Room temperature oxidative intercalation with chalcogen hydrides: Two-step method for the formation of alkali-metal chalcogenide arrays within layered perovskites

A two-step topochemical reaction strategy utilizing oxidative intercalation with gaseous chalcogen hydrides is presented. Initially, the Dion-Jacobson-type layered perovskite, RbLaNb ₂O ₇, is intercalated reductively with rubidium metal to make the Ruddlesden-Popper-type layered perovskite, Rb ₂LaNb ₂O ₇. This compound is then reacted at room-temperature with in situ generated H ₂S gas to create RbS layers within the perovskite host. Rietveld refinement of X-ray powder diffraction data (tetragonal, a = 3.8998(2) , c = 15.256(1) ; space group P4/mmm) shows the compound to be isostructural with (Rb ₂Cl)LaNb ₂O ₇ where the sulfide resides on a cubic interlayer site surrounded by rubidium ions.

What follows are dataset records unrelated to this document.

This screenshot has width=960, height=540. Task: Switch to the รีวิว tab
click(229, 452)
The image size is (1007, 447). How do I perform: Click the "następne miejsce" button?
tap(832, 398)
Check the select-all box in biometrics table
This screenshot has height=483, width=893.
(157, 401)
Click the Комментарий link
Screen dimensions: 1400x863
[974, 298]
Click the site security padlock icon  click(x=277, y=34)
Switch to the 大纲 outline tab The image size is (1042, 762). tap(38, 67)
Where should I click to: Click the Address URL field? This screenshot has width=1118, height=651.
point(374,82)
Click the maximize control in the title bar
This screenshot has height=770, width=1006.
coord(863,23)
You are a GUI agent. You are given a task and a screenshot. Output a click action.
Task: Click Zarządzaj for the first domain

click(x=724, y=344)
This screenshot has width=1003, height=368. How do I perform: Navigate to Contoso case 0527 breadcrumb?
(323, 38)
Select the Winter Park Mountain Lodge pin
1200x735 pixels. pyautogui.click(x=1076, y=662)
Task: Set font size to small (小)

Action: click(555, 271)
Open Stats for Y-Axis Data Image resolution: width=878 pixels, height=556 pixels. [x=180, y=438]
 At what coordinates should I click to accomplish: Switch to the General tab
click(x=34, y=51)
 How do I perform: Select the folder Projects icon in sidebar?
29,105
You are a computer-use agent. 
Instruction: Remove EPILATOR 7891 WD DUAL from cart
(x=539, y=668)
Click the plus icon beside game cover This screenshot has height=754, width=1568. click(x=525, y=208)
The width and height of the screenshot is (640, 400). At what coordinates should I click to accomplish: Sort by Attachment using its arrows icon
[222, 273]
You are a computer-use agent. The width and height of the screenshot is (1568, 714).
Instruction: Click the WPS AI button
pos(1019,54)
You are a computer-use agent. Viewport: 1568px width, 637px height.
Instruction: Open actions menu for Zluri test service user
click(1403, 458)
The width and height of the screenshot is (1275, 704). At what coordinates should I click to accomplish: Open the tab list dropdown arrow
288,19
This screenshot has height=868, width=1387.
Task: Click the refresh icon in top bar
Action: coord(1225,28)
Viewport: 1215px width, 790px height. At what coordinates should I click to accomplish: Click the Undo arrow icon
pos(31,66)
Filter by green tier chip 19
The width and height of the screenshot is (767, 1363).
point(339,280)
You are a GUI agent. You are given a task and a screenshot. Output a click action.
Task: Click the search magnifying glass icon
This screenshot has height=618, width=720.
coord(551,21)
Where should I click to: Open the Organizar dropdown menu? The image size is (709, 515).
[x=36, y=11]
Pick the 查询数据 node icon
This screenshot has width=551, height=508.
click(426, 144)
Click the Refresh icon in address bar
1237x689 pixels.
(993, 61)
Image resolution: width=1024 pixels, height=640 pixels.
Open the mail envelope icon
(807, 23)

The mass increase seen on sulfur intercalation and the refined S site occupation factor (∼0.8) of the product indicate a higher sulfur content than expected for S ^2- alone. This combined with the Raman studies, which show evidence for an HS stretch, indicate that a significant fraction of the intercalated sulfide exists as hydrogen sulfide ion. Intercalation reactions with H ₂Se _(g) were also carried out and appear to produce an isostructural selenide compound. The utilization of such gaseous hydride reagents could significantly expand multistep topochemistry to a larger number of intercalants.